Just a week or so prior to the 2014 Sniper’s Hide Cup I was lucky enough to get a tour of the Steiner Optics facility in Greeley, Colorado from the product manager, Martin Noller! For starters I have to say Mr. Noller is good people, and a highly placed employee at Steiner. You can see he has a passion for shooting and has dabbled in gunsmithing himself so he has some real experience to lean on when coming up with new products.
What’s new at Steiner?
I was able to tour their facility and see how their scopes are made, from the bare tubing all the way through the production process. Why is that interesting? Mainly because Steiner just dropped a bomb at the 2014 Sniper’s Hide Cup. They are releasing a new line of scopes to include a 3-15x and 5-25x in the new T5Xi Tactical line. The new scopes were designed, and will be almost entirely manufactured and assembled in Greeley, Colorado! The Steiner folks will still be importing the top notch glass from Germany but by producing the rest of the scope parts and components here in the United States they actually are saving money on import/export taxes and fees. They plan to pass those savings on to the Tactical Rifle consumer and in the same breath jump head first into the mid range scope market by introducing a higher quality product at an extremely competitive price.
Steiner T5Xi Pricing
Mr. Noller related that the new 5-25 T5Xi will be out the door under the $2000 dollar mark, in fact they expect the new scope to retail at around $1900 dollars. While not official yet I’ve been assured they are quite confident of the estimate and if it varies, it will not be by much. That’s a big deal. Steiner is setting up to compete head to head with the segment of the Tactical Scope Market that is currently dominated by the likes of the Bushnell G2DMR/ERS/XRS and Vortex Razor. They are undercutting the competition’s prices by hundreds of dollars and introducing a superior product at the lower price point. I’ve been assured that Steiner will produce the new scopes to the same specifications and rigorous quality control standards as the current lineup. They are saving so much money by producing it here they are using the savings to attack the mid range scope market, which frankly, is where a lot of business is done. If everybody had the cash to run out and spend $3500 on a Schmidt & Bender or a Nightforce BEAST then Vortex and Bushnell wouldn’t be such a popular purchase.

_Stated exercise A_
Answer these questions using the Steiner article.
(i) In which city and state is the Steiner Optics facility located?
(ii) From which country will Steiner keep importing the glass for its scopes?
(iii) About what retail price is expected for the new 5-25 T5Xi?
_Stated exercise B_
Retype the part of the Steiner article that opens with the words containing "I was able to" and closes with "extremely competitive price.".
_Stated exercise C_
Extend the Steiner article past its final sentence.

_Record excerpts_
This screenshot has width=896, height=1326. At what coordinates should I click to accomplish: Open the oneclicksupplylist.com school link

--

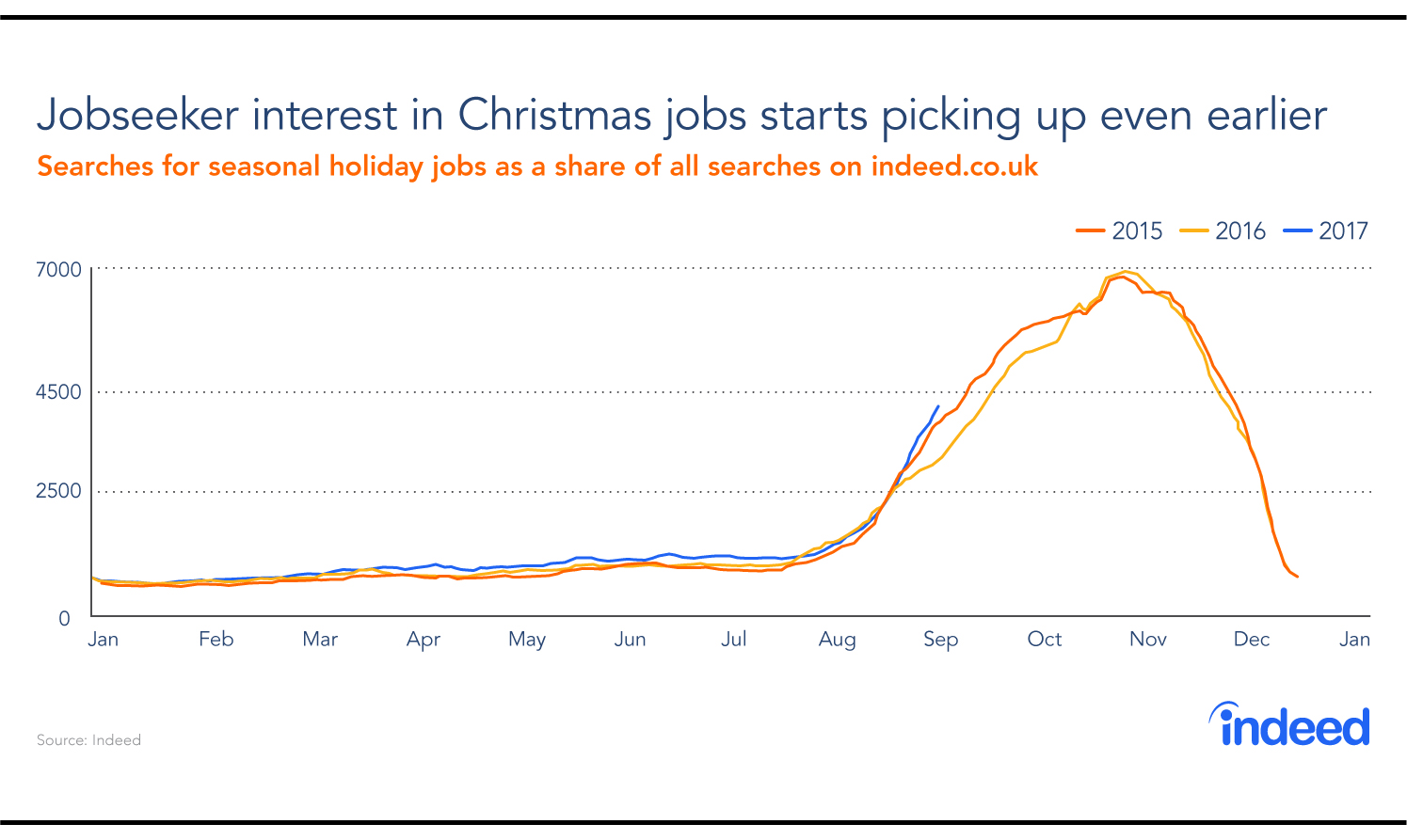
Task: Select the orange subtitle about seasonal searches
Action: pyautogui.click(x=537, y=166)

_Task answer A_
(i) Greeley, Colorado
(ii) Germany
(iii) Around $1900

_Task answer B_
I was able to tour their facility and see how their scopes are made, from the bare tubing all the way through the production process. Why is that interesting? Mainly because Steiner just dropped a bomb at the 2014 Sniper’s Hide Cup. They are releasing a new line of scopes to include a 3-15x and 5-25x in the new T5Xi Tactical line. The new scopes were designed, and will be almost entirely manufactured and assembled in Greeley, Colorado! The Steiner folks will still be importing the top notch glass from Germany but by producing the rest of the scope parts and components here in the United States they actually are saving money on import/export taxes and fees. They plan to pass those savings on to the Tactical Rifle consumer and in the same breath jump head first into the mid range scope market by introducing a higher quality product at an extremely competitive price.

_Task answer C_
The Steiner Tour
We toured the entire production facility and walked all the way through the production process. The incredible emphasis the Steiner folks place on quality control, durability, and exemplary production of their optics is impressive. Mr. Noller explained that by producing all the tubes and components in house they have absolute control over the product output. If produced overseas, a manufacturer is stuck with what arrives off the ship, if there’s a problem then delays are extraordinary as the problem is corrected, machinery is retooled, and the product is reproduced to specification. If Steiner doesn’t like the way something turns out, they can halt the process, fix the problem, and get things cranking again with minimal down time.
I was fortunate enough to get a look at some of the new turrets before the release of the scope at the Hide Cup. Like everything else the machine quality was top notch and seeing the machine that did the laser engraving of the numbers for easy reference on the windage knob was cool!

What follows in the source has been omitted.